Our social media recently featured Service Manager’s from our Homelessness and Prevention services detailing what makes their service successful and challenging the stigma around Homelessness.

At Turning Point Scotland, we are known for our ability to develop and deliver services based on best practice, policy and legislation. However, we are also known for developing and delivering new which influence the same. As an example, we brought Housing First to the UK from New York in 2010. We also want to be known in the future as leaders on Systems Change through a Whole System Approach which I will cover below.

Our experience in Housing First and our ’10 years and Key Messages’ (2020) paper highlighted what Housing First was and is. It’s important to note that Housing First means we start with a house but that’s only the beginning. We are working across the country ensuring the wider systems and services don’t walk away because someone is supported through Housing First. We have some amazing examples of success in different local authority areas, however we also have examples where it isn’t working. We see people at times being ‘squeezed’ into Housing First when they maybe don’t quite fit the criteria. This is done with good intentions due to a lack of appropriate models of support. I believe we need to develop new housing and care led approaches for people where Housing First hasn’t worked or isn’t wanted.

We recognise there is still a need for many individuals to receive support and live in supported accommodation that specialises in learning disability, justice, alcohol and other drugs and mental health. However, many individuals who need an intervention in these areas would be able to live in supported accommodation that is focussed on health (Physical and Psychological) and social development. We do not believe that supported accommodation needs to be solely for people experiencing or at risk of homelessness but we recognise, due to the way we fund services in Scotland, the pressure is currently placed predominantly on housing departments to pay for this. Ultimately, we don’t believe that supported accommodation should be seen specifically as a housing and homeless resource. We are currently developing a supported accommodation approach that focusses on someone’s physical, emotional and social wellbeing. This may be a long term / forever or a short-term approach where someone supported in Housing First could have two weeks respite to stabilise their wellbeing and go back to their house, rather than giving it up due to these challenges.

We recognise that we are not going to solve homelessness by focussing on services alone. For years we have used the delivery of Housing First, staying true to fidelity of the approach, to bounce of different parts of the system and make change from inside a service. Housing First provided the platform for discussions on changing the wider system, it’s now time to change the rest of the system.

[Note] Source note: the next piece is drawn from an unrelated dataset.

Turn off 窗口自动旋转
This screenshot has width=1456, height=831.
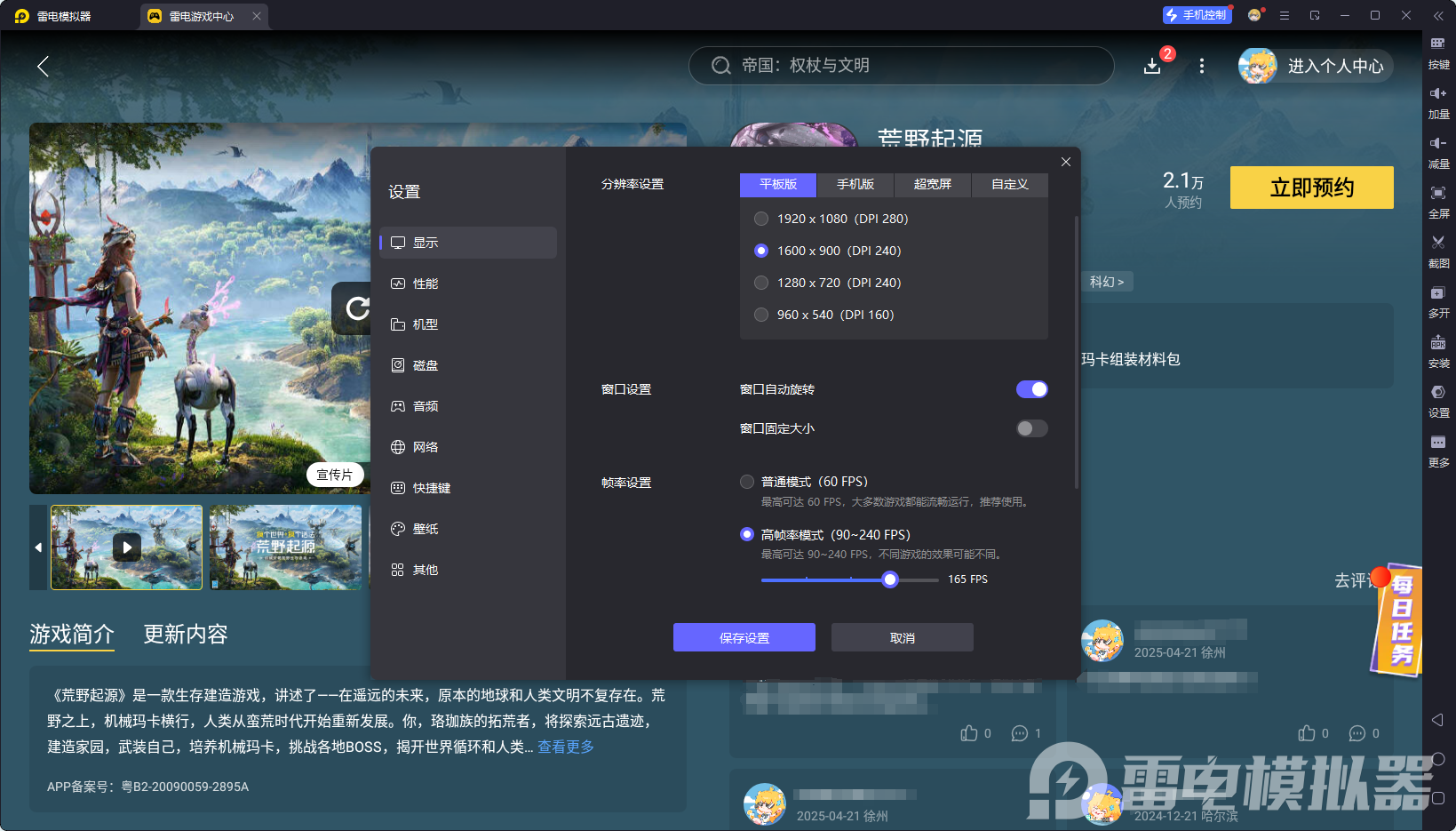point(1031,388)
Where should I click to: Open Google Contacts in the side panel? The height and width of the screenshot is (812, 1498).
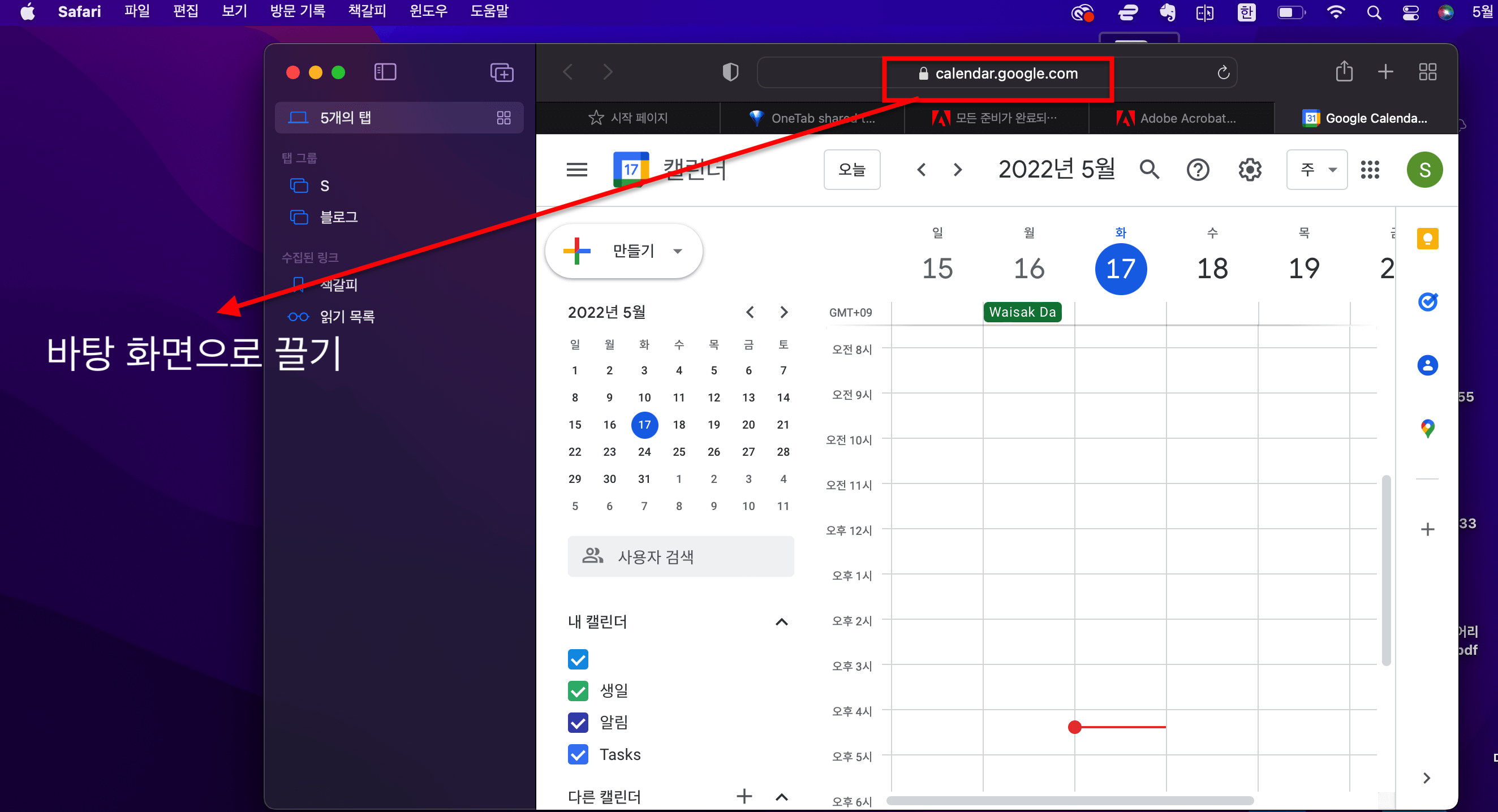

We have started our journey in partnership with Fife Council, to step out of services, and focus on the system, that we all operate in and are all part of, to prevent and end homelessness. Where we can’t prevent homelessness we aim to make it brief and non-recurring. We believe that whatever door someone comes to for support, it’s the right door, and when they go through that door, they will be met with a co-ordinated response from agencies. This is what we mean by a Whole System Approach.

We are currently faced with some unprecedent challenges in Scotland around Homelessness and Prevention. I believe that Turning Point Scotland have a huge part to play in delivering quality Housing Support and Housing First services across the country. We want to and can do more as we develop our Whole System Approach, housing and care led models of support and deliver more integrated health service provision such as our Health Clinic in Aberdeen and developing a specialised Housing and care led approach to hoarding in Perth and Kinross. We know that we can’t do this alone and we need to work together with all partners to deliver what’s best for people.

Nicky Miller, Head of Homelessness and Prevention.